• [Supplied passage]
——

Tom Slater is trained as an urban geographer and works in the style of institutional political economy on a range of urban issues, particularly gentrification and displacement, urban marginality, territorial stigmatization, critical urban theory, and housing justice movements. Prior to joining Columbia GSAPP in September 2022, he was Professor of Urban Geography at the University of Edinburgh, Scotland, where he worked for 14 years. He holds an M.Phil. (2000) and Ph.D. (2003) from King’s College London and a Bachelor’s degree (1998) from Queen Mary, University of London.
Professor Slater is the author of 6 books and over 75 scholarly articles, and over the last decade he has delivered keynote and public lectures in 20 different countries. A particular highlight was delivering the prestigious annual David M. Smith Lecture in London in November 2016. Slater’s writings on two related themes, gentrification and territorial stigmatization, are among the best known in urban studies. His work has been translated into 9 different languages, and he has held Professorial Fellowships at the University of Trento, Italy; the University of Cape Town, South Africa; and the University of Chile-Santiago. He sits on numerous editorial boards and is a former Editor of the Journal of Urban Affairs and The Sociological Review.

——

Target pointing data

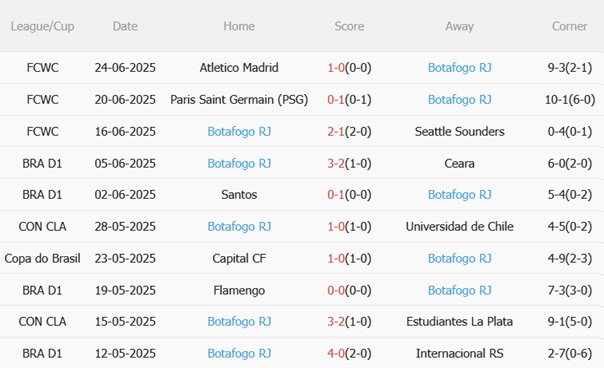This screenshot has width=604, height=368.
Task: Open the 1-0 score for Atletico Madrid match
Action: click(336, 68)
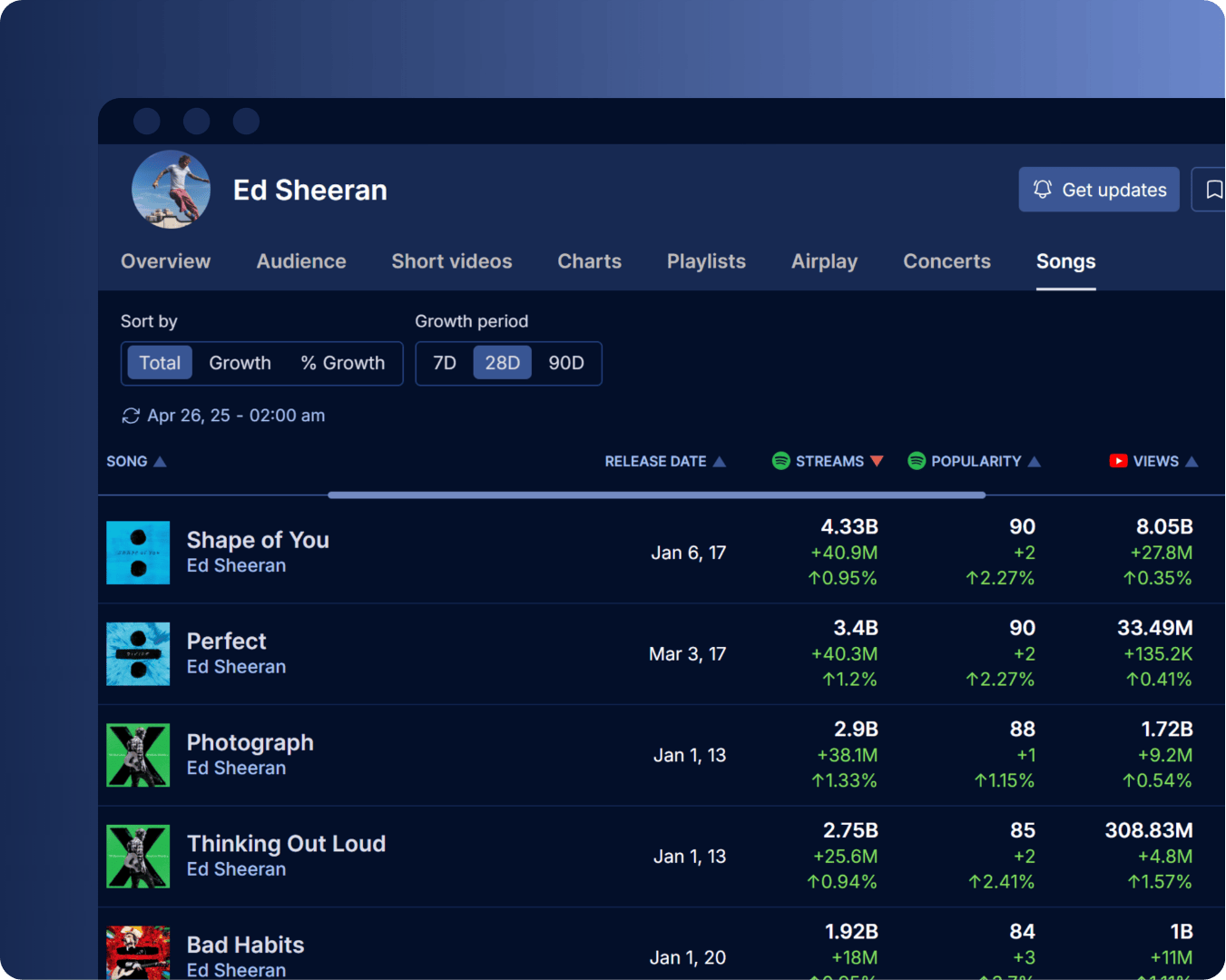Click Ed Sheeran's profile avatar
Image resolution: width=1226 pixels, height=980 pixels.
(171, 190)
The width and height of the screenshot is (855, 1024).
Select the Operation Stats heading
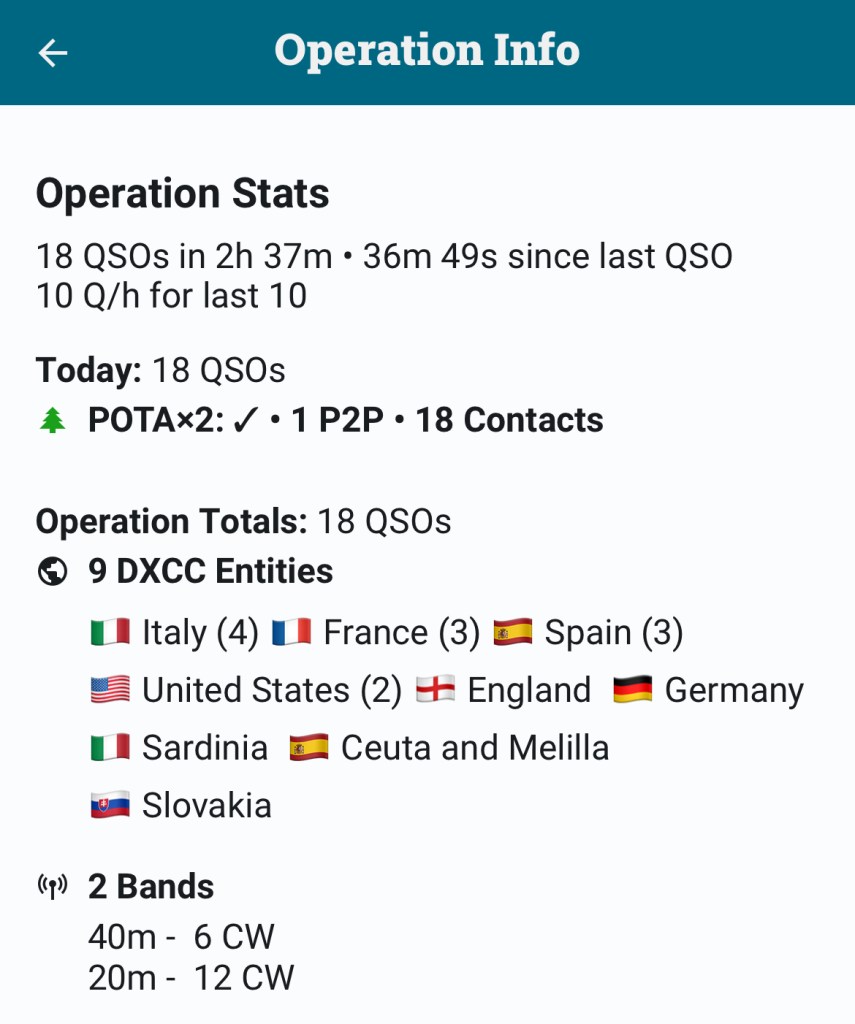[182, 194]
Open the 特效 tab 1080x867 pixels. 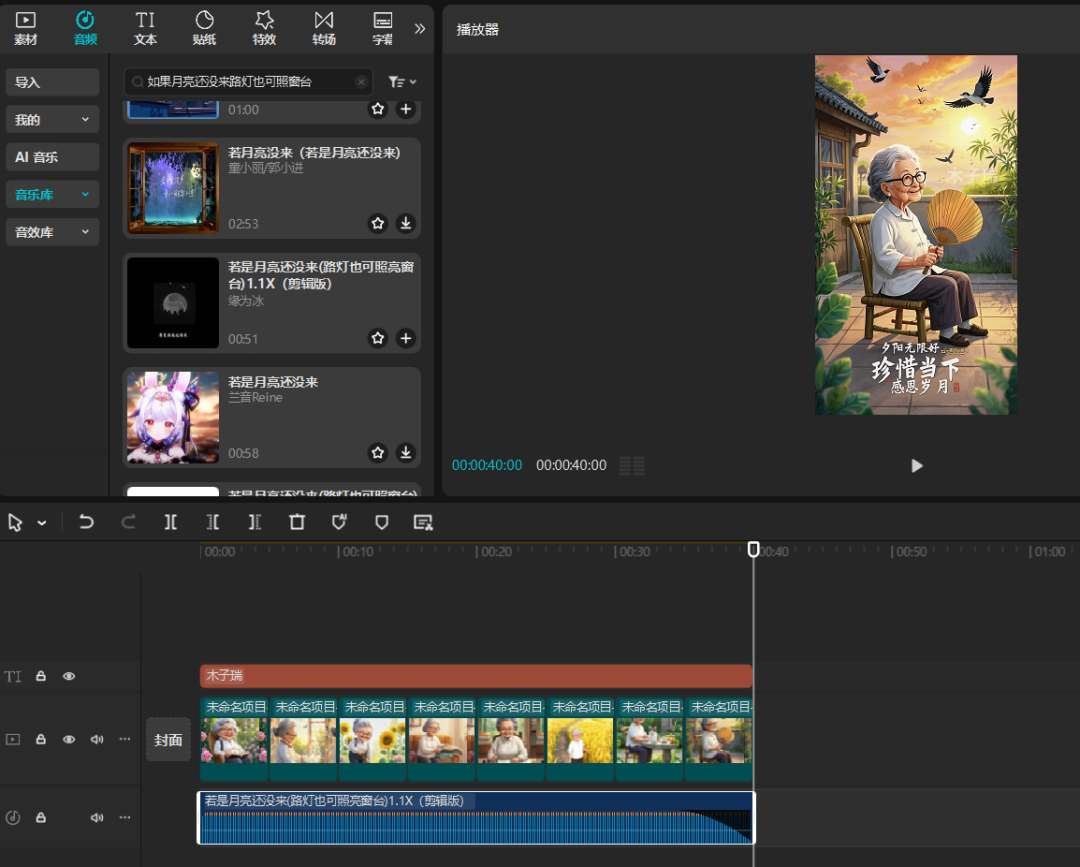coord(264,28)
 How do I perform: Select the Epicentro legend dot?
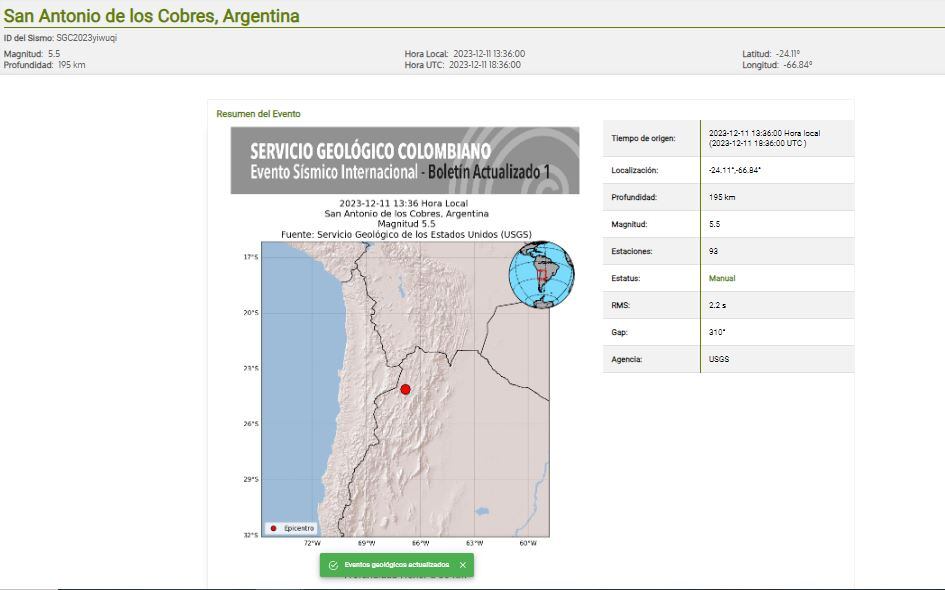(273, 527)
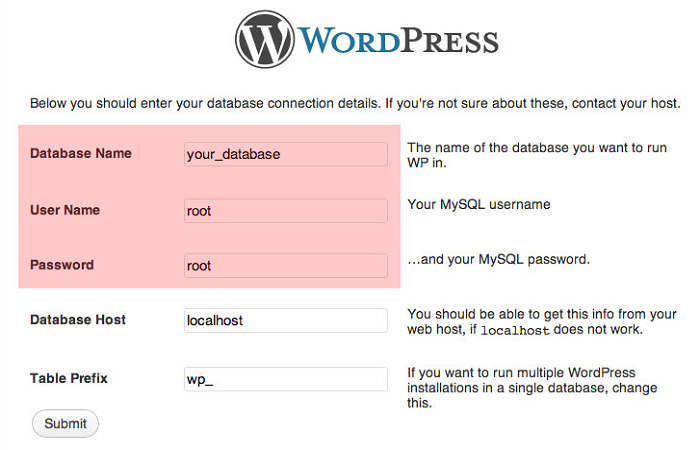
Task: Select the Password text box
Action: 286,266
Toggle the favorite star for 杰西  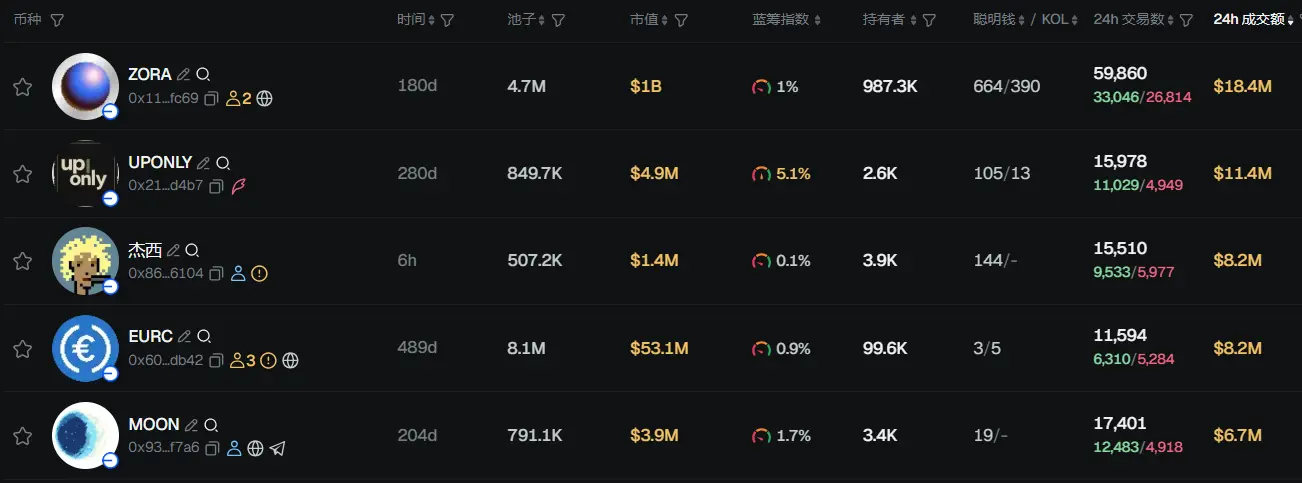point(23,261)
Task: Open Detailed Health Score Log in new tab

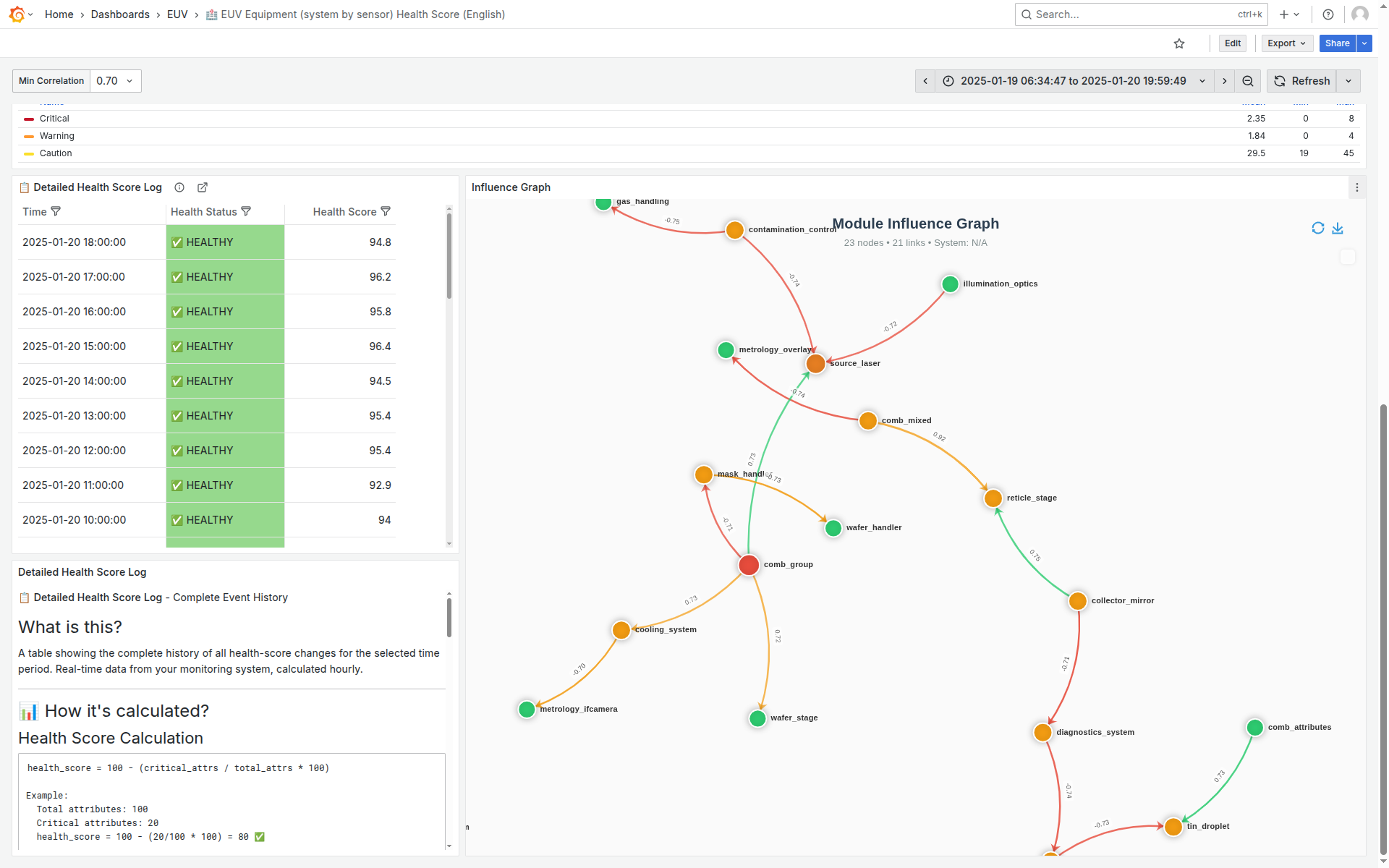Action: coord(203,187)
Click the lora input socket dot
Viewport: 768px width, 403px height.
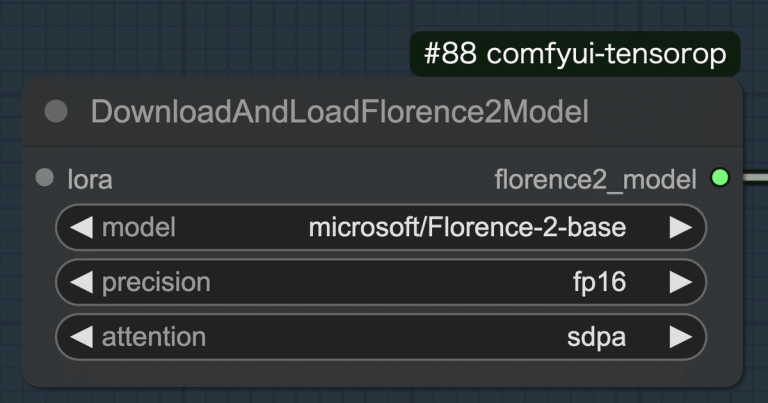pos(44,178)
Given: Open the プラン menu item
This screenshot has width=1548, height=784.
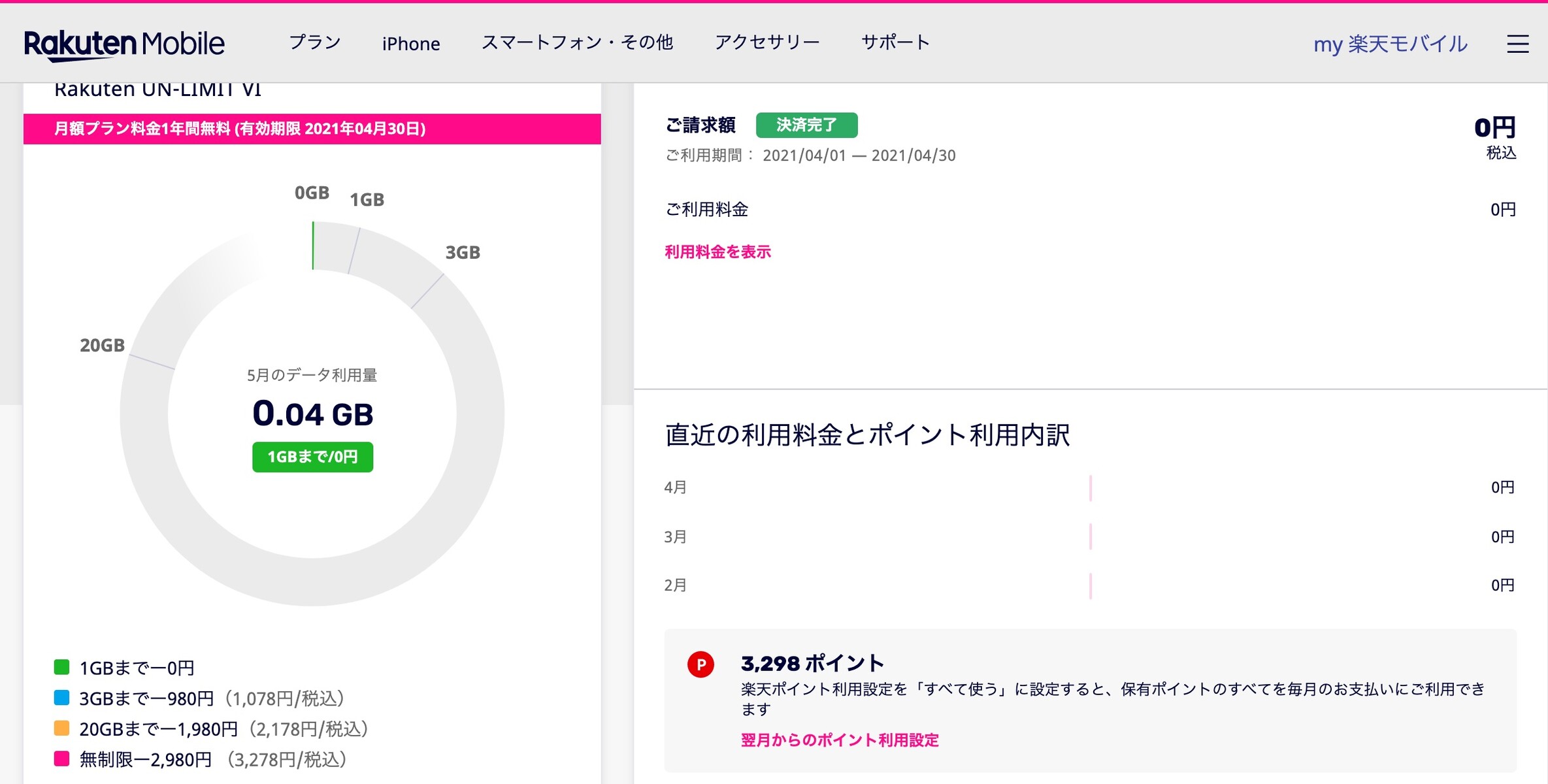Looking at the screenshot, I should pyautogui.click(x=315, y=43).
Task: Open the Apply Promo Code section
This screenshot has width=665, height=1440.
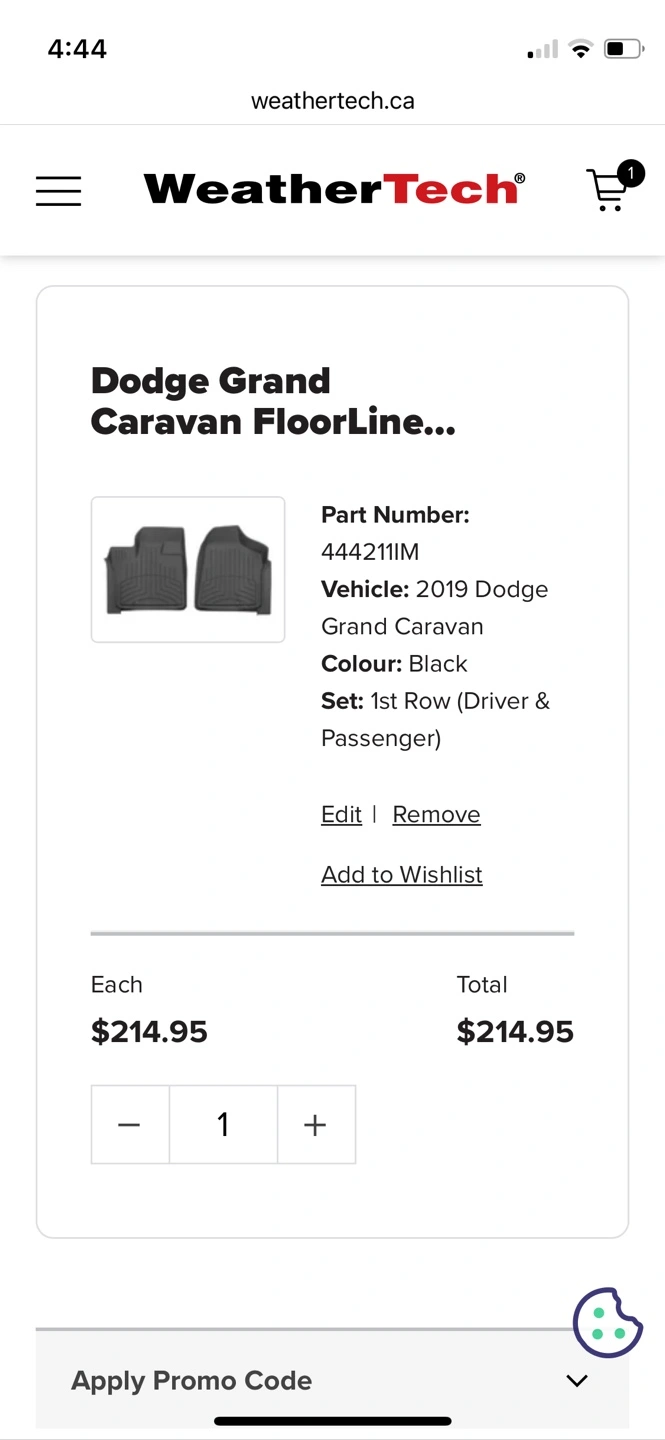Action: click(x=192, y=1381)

——

• [What you need to do]
a) According to the Tom Slater profile, what makes the David M. Smith Lecture stand out among his talks? Answer in one to three sentences.
b) In the Tom Slater profile, swap "keynote" for "plenary" and write out the passage that begins at the words "Professor Slater is" and stops after "The Sociological Review.".

• [Task solutions]
a) The profile calls his delivery of the David M. Smith Lecture in London in November 2016 a particular highlight. It describes the lecture as prestigious and annual.

b)
Professor Slater is the author of 6 books and over 75 scholarly articles, and over the last decade he has delivered plenary and public lectures in 20 different countries. A particular highlight was delivering the prestigious annual David M. Smith Lecture in London in November 2016. Slater’s writings on two related themes, gentrification and territorial stigmatization, are among the best known in urban studies. His work has been translated into 9 different languages, and he has held Professorial Fellowships at the University of Trento, Italy; the University of Cape Town, South Africa; and the University of Chile-Santiago. He sits on numerous editorial boards and is a former Editor of the Journal of Urban Affairs and The Sociological Review.